Stored data entries
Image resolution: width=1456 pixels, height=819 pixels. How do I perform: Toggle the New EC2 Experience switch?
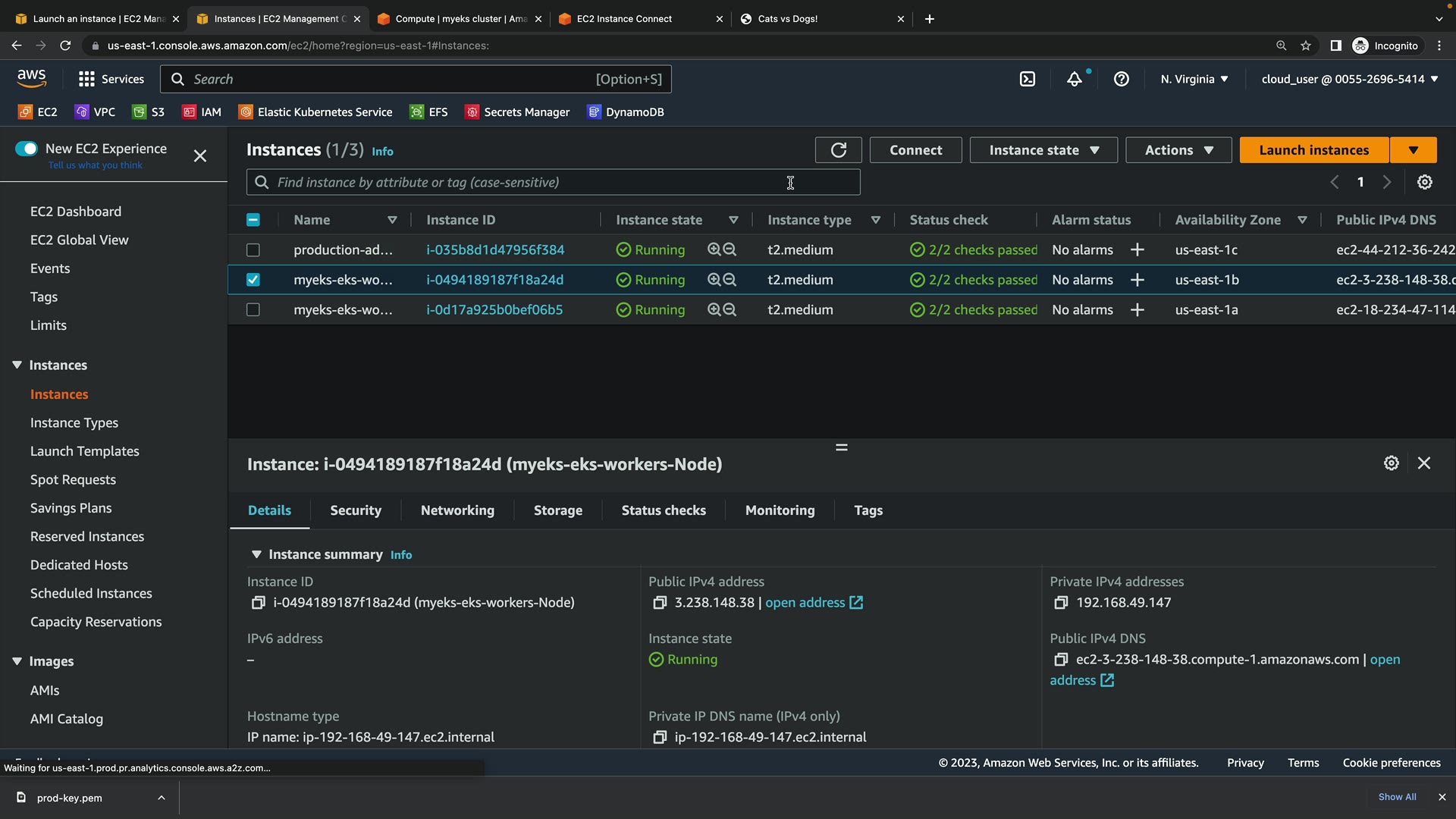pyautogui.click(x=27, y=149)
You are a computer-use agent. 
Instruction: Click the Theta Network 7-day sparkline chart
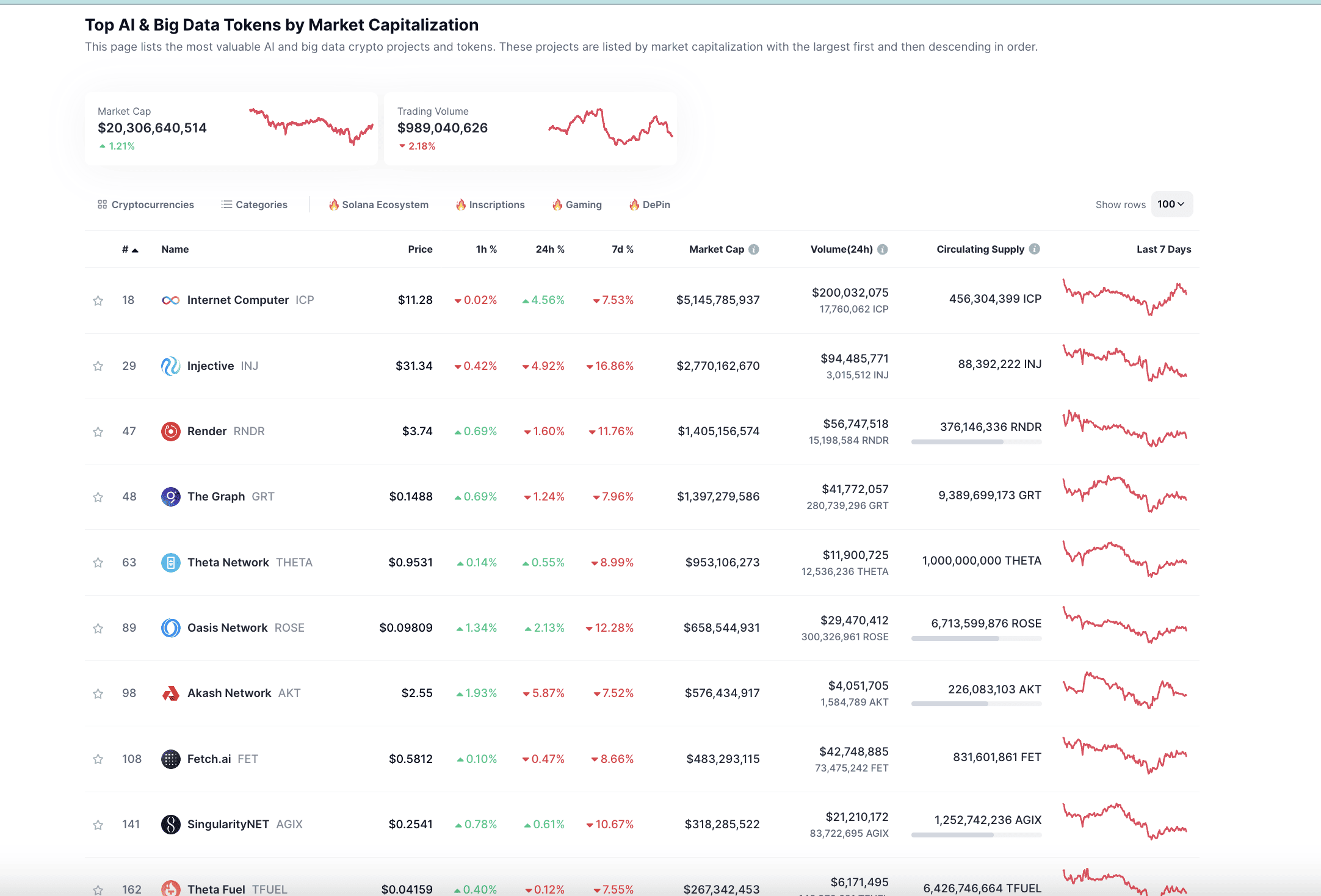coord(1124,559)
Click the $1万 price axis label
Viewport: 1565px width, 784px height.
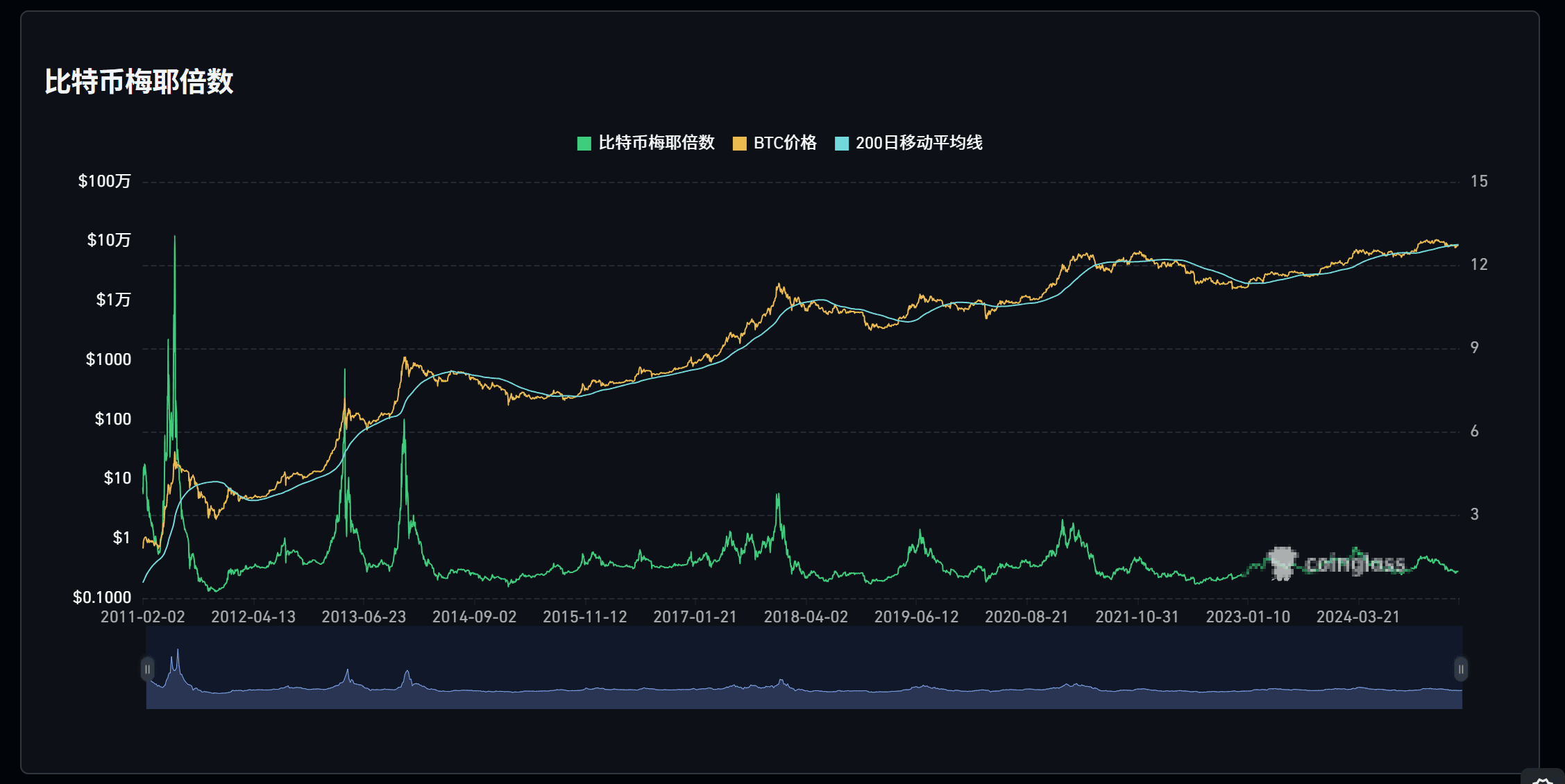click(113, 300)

About this exercise =>
Copy each line above precisely, dropping the pictures.

Solution to this exercise =>
Image resolution: width=1456 pixels, height=819 pixels. How do I perform: Toggle the New EC2 Experience switch?
pyautogui.click(x=27, y=149)
You are a computer-use agent. 
Instruction: Click the Theta Network 7-day sparkline chart
coord(1124,559)
Click the $1万 price axis label
Viewport: 1565px width, 784px height.
click(113, 300)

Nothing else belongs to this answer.